Now the Spanish word nata means "cream."  Nata de coco means "coconut milk" because coconut milk is so high in fat it's like a cream.

Natillas is literally "small creams" but it means "custard."

Simple as that.

Latiya or lantiyas is the Chamorro pronunciation for the Spanish word for custard - natillas.


 
BUT WHY THE SWITCH FROM N TO L?

Just how different languages prefer different letters, and the sounds they make.

For example, naranja is Spanish for orange.  Naranjita is "small orange."

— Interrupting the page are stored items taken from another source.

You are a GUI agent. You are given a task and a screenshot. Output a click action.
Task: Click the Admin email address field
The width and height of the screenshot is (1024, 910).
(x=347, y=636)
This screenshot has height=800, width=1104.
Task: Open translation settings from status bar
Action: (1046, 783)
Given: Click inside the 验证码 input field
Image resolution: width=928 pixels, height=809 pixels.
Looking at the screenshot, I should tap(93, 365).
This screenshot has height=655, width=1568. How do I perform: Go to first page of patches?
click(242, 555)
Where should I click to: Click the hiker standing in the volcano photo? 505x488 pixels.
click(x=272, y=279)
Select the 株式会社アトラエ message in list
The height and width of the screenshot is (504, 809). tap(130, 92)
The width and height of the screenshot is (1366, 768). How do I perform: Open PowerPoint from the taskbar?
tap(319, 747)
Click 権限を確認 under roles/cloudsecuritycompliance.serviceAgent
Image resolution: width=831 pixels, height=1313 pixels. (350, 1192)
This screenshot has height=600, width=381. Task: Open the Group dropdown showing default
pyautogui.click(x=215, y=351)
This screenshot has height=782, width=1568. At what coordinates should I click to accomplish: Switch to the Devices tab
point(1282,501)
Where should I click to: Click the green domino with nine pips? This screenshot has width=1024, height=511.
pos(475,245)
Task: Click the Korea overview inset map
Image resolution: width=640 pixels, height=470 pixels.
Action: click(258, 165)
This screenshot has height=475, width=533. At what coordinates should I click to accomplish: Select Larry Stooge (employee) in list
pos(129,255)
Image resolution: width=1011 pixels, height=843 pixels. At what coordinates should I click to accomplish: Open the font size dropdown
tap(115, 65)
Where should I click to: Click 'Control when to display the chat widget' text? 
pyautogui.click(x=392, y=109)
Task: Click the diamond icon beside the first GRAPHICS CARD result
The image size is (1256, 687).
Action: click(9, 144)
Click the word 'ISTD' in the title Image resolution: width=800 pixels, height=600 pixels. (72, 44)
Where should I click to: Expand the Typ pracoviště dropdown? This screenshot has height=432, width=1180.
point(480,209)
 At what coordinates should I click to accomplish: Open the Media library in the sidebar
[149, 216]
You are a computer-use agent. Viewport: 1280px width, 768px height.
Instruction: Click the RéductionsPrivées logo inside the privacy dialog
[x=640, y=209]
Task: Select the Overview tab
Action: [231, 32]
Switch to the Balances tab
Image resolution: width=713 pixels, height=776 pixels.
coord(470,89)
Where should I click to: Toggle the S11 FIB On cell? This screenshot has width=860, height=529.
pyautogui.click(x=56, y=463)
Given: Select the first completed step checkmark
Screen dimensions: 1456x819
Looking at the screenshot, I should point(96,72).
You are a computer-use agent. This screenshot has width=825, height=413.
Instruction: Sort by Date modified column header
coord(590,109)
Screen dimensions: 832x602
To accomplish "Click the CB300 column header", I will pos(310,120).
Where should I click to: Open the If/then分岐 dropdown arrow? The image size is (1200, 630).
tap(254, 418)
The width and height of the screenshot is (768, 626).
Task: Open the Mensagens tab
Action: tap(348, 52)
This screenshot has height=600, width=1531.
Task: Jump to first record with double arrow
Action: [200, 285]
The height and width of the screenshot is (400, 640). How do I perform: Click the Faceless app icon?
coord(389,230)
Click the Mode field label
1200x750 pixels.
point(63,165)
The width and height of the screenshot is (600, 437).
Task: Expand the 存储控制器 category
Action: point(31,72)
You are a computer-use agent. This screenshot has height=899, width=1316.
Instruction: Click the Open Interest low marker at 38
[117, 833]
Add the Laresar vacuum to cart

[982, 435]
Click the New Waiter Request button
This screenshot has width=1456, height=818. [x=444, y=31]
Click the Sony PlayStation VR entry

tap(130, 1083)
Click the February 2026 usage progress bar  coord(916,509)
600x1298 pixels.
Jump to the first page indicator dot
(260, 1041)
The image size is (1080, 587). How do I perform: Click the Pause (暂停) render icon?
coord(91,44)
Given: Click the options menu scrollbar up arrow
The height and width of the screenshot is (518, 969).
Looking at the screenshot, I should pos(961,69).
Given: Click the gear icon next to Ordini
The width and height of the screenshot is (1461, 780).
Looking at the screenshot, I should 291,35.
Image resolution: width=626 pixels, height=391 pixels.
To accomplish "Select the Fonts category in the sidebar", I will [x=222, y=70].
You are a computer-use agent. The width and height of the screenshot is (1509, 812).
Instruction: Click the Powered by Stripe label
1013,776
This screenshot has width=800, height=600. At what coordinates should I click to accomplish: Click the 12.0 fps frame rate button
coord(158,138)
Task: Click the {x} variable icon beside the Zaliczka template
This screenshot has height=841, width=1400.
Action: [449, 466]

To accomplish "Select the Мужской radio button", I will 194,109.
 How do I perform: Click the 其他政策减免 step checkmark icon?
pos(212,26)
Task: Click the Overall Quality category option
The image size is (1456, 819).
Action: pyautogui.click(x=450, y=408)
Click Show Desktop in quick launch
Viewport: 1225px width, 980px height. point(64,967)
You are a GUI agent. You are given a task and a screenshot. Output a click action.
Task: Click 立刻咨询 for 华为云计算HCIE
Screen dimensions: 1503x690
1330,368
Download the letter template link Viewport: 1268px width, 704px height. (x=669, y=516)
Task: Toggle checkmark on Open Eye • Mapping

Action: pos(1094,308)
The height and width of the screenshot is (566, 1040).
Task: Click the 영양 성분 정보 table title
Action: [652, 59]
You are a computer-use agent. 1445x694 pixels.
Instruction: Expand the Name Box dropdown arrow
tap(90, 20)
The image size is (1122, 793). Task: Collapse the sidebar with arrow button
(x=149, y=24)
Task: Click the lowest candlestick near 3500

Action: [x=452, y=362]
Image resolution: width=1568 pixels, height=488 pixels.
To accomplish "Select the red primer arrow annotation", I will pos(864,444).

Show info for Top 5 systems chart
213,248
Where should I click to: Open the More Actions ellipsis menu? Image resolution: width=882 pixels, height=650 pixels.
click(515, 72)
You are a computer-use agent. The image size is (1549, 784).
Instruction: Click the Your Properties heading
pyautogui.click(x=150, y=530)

But Chamorros changed it to lalanghita.  We prefer starting off L words with an N.

And we don't like R; we prefer L.  Guitarra becomes gitåla.



BUT WHY DO THE SAIPANESE ADD AN N?  LANTIYAS?

Because someone started pronouncing it that way and it caught on.

Just observe the world around you today.

Where do we get new slang words?  Someone thinks it up and it catches on.  Before you know it, the whole island is saying it.  No???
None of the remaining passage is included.